A team of engineers from the University of California has developed an elastic device measuring about 3 cm that can be attached to the skin on the neck to help people with dysfunctional vocal cords restore their voice function, reports TechXplore.

A new bioelectrical system developed by Jun Chen, an assistant professor of bioengineering at the Samueli School of Engineering at the University of California, Los Angeles, is able to detect the movement of human laryngeal muscles and convert these signals into spoken language using machine learning technology – with an accuracy of almost 95%.

Earlier, Jun Chen and his team developed a glove that can translate American Sign Language into English in real time to help the mute communicate with those who do not know sign language.

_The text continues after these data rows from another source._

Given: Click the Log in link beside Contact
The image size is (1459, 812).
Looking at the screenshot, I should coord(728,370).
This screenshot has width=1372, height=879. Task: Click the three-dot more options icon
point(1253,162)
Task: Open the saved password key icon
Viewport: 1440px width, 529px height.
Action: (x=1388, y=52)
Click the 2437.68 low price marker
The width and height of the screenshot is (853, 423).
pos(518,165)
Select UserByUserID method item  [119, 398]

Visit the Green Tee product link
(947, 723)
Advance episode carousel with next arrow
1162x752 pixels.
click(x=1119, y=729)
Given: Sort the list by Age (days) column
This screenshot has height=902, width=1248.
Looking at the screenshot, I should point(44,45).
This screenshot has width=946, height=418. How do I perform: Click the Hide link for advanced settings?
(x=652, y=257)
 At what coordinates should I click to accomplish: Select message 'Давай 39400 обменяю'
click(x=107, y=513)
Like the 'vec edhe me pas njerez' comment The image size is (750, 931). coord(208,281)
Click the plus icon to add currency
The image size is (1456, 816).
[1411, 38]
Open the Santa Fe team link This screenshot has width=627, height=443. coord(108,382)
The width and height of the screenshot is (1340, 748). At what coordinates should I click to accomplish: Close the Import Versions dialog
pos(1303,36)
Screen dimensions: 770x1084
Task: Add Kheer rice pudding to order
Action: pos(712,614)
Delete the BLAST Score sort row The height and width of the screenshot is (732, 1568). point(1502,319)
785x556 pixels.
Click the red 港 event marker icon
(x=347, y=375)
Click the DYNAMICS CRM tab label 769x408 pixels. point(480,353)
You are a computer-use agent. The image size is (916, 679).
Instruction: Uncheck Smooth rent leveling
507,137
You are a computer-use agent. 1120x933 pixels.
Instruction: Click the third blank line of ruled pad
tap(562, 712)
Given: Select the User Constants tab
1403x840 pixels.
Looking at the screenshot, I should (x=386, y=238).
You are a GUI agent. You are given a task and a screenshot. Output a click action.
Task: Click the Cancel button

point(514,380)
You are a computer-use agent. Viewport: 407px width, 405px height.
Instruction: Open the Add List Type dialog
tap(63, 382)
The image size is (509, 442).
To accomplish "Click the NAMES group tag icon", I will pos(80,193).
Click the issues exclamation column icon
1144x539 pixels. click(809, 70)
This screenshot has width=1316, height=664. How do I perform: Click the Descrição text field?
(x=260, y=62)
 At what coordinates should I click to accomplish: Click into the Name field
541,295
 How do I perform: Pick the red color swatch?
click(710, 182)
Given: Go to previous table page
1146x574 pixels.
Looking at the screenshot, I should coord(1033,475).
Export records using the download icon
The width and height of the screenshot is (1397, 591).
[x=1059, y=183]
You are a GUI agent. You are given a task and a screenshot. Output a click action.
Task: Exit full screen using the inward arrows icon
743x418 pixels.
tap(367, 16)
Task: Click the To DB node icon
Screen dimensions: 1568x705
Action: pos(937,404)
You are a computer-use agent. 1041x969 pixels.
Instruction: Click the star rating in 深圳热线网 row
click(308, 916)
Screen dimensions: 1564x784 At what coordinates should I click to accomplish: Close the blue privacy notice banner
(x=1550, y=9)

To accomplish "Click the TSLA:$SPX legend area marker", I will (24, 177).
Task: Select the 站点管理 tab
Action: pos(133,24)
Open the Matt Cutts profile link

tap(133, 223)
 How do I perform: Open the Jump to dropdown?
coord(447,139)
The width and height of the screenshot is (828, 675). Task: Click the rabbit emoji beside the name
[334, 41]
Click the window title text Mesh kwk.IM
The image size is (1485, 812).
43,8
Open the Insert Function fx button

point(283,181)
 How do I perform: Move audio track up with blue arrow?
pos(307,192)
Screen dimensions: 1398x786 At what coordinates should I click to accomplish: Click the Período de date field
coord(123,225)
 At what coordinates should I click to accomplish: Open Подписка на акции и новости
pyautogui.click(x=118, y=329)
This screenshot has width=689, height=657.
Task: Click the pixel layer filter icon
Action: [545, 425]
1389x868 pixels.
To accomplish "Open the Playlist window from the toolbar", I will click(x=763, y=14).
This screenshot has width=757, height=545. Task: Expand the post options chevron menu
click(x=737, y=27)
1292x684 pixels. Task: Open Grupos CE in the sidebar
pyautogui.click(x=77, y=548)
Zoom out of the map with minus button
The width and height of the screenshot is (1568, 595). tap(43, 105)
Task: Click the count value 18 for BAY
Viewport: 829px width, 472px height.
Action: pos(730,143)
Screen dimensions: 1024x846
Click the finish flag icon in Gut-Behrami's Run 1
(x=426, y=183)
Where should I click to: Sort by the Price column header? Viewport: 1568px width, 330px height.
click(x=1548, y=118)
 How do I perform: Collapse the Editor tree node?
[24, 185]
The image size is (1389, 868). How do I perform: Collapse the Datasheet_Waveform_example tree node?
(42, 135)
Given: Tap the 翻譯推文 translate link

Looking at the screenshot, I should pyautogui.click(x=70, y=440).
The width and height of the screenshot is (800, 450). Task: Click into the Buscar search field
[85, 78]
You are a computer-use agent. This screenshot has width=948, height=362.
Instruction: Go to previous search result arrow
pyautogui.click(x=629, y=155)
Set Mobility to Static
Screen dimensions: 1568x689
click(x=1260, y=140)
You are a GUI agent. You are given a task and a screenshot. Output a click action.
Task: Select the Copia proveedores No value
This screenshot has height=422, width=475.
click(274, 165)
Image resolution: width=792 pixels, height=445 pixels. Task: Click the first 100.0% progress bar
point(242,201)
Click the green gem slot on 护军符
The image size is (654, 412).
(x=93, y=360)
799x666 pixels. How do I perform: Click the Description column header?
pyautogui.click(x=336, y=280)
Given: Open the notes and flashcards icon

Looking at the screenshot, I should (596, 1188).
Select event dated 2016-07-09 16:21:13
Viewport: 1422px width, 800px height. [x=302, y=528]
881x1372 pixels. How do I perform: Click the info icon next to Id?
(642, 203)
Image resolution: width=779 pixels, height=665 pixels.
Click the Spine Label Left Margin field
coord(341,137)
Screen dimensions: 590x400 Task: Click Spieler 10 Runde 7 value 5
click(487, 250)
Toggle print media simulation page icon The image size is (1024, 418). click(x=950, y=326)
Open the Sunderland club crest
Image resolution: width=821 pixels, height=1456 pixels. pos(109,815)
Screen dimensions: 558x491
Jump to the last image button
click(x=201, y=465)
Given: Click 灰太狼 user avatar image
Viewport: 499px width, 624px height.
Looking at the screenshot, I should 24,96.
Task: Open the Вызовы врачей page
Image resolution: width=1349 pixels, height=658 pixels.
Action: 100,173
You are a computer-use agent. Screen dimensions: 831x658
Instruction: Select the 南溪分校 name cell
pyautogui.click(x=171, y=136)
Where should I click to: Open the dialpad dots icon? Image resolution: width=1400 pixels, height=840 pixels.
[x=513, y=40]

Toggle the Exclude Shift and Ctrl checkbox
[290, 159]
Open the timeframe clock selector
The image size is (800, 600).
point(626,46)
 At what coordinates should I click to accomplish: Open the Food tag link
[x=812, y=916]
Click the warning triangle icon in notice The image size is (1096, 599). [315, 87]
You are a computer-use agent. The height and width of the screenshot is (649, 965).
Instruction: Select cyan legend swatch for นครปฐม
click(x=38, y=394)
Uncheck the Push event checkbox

The new tiny device, which looks like a band-aid, consists of two components. The first, a self-powered sensor component, detects and converts muscle movements into highly accurate electrical signals that can be analyzed. These electrical signals are then converted into speech signals using a machine learning algorithm.

The second component, the actuator, converts these speech signals into the desired voice expression.

Each of these two components contains two layers: a layer of biocompatible polydimethylsiloxane (PDMS) silicone compound with elastic properties and a magnetic induction layer made of copper induction coils. Between these two components is a fifth layer containing PDMS mixed with micromagnets, which generates the magnetic field.

Using a soft magnetoelastic sensor mechanism, the device is able to detect changes in the magnetic field due to mechanical forces – in this case, laryngeal muscle movement. Built-in induction coils in the magnetoelastic layers help generate highly accurate electrical signals for sensing purposes.

The device weighs about 7 grams and is about 50 mm thick. Thanks to the double-sided biocompatible tape, it can be easily attached to the human throat near the vocal cords and can be reused.